Records provided:
_ _ _ _ _ _ _

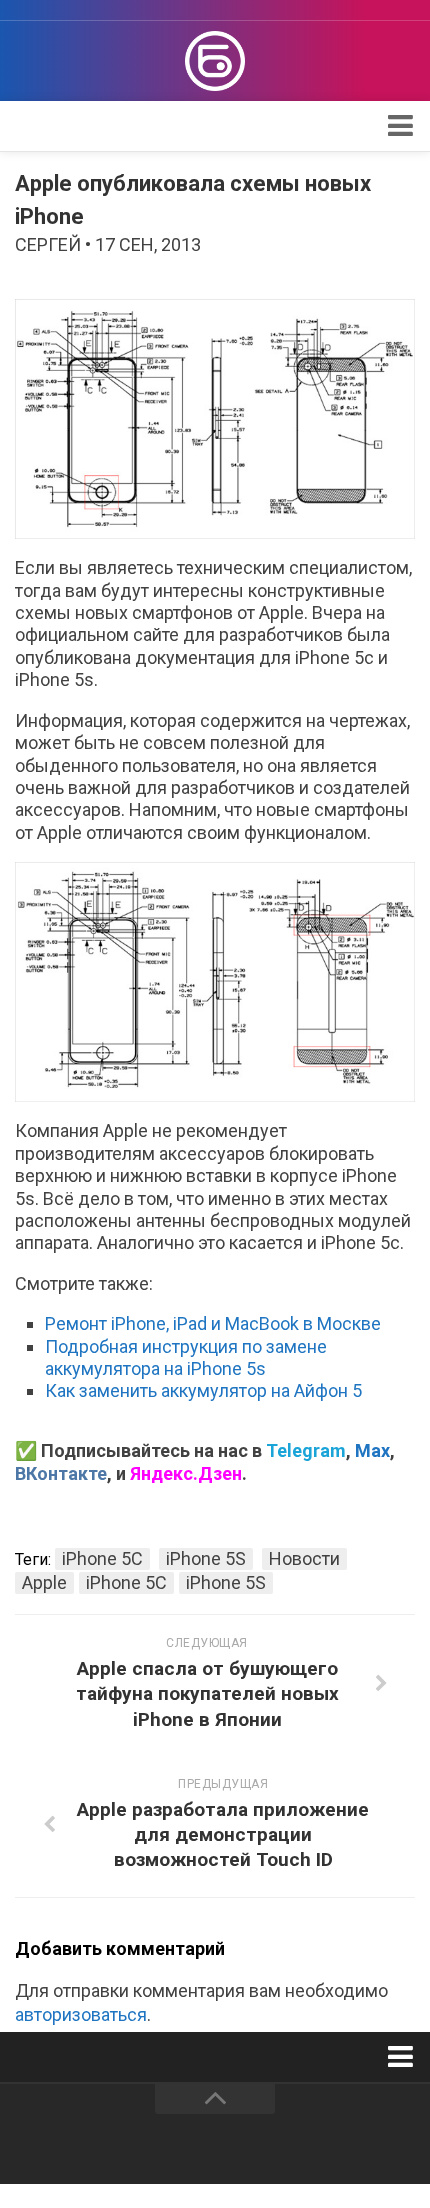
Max (372, 1450)
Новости (304, 1558)
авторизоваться (81, 2014)
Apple (44, 1582)
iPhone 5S (206, 1558)
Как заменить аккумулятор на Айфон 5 (203, 1390)
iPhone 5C (102, 1558)
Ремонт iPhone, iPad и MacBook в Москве (213, 1323)
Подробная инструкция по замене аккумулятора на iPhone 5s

_ _ _ _ _ _ _

Work order: The span to give again runs from the line with "iPhone 5S (206, 1558)" through the last line of the records above; reproduce it exactly and nothing more.

Written solution:
iPhone 5S (206, 1558)
Как заменить аккумулятор на Айфон 5 (203, 1390)
iPhone 5C (102, 1558)
Ремонт iPhone, iPad и MacBook в Москве (213, 1323)
Подробная инструкция по замене аккумулятора на iPhone 5s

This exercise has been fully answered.